Seven SpringsEvery day, I drive down a lovely little lonely lane called Seven Springs Road.  And just about every time I do, there is a vehicle parked in a particular bend of the road, because someone has come to fill up their plastic containers with the water that pours out of the wall of rock.  This morning was no exception.

The water is good, yes.  It is pure and clean, and tastes like no water you have ever tasted in your life.

But it is inconvenient.

Wal Mart, Kroger, and Target all have bottled spring water, and what’s more, you can pick it up at the same time you are buying Band-Aids, bananas, and baby diapers.  Wherever you fill up your car with gas, you can grab a bottle when you go in to pay.

Convenience.  I love it.

But the Seven Springs for which the road is named carries only one type of “merchandise”.  You have to know this area pretty well to know that it’s even there.  The water is free, but it’s a long drive out here for most people.  There’s no place to park except in the lane, where people have to drive around you to get through.  (No big problem, as there isn’t any traffic to speak of.)  Yet people come, and come again and again.

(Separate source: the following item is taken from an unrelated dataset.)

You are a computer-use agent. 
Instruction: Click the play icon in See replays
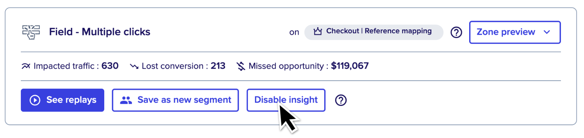tap(35, 100)
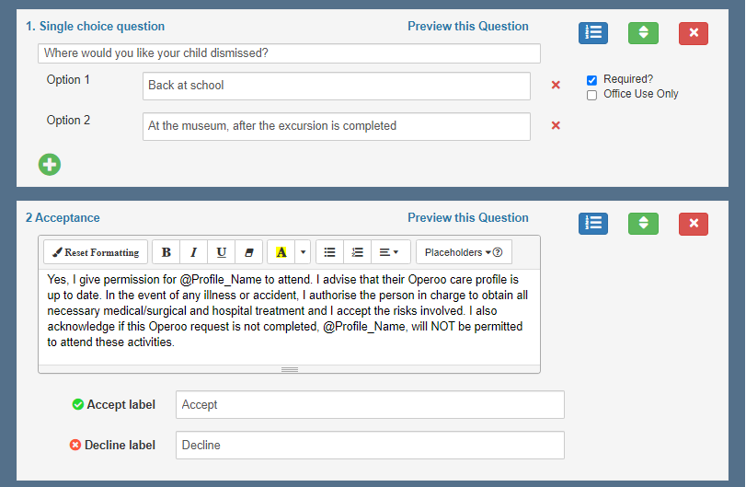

Aren’t we a little bit like those springs?  Oh, we can do lots of things, and we can do some of them well.  But when you really try to talk about who you are (not what you do, but who you are), it seems to me that maybe there’s just one thought that really sums it all up.  What do you have that is your gift to the world?  Isn’t there something about you that keeps people getting in their cars and driving many miles just so that they can drink from that unique spring that is you?

I think there is.  And once you discover it and give yourself fully to it, you will experience life in a wonderful new way.  Maybe you already have.  I’d love to hear about it.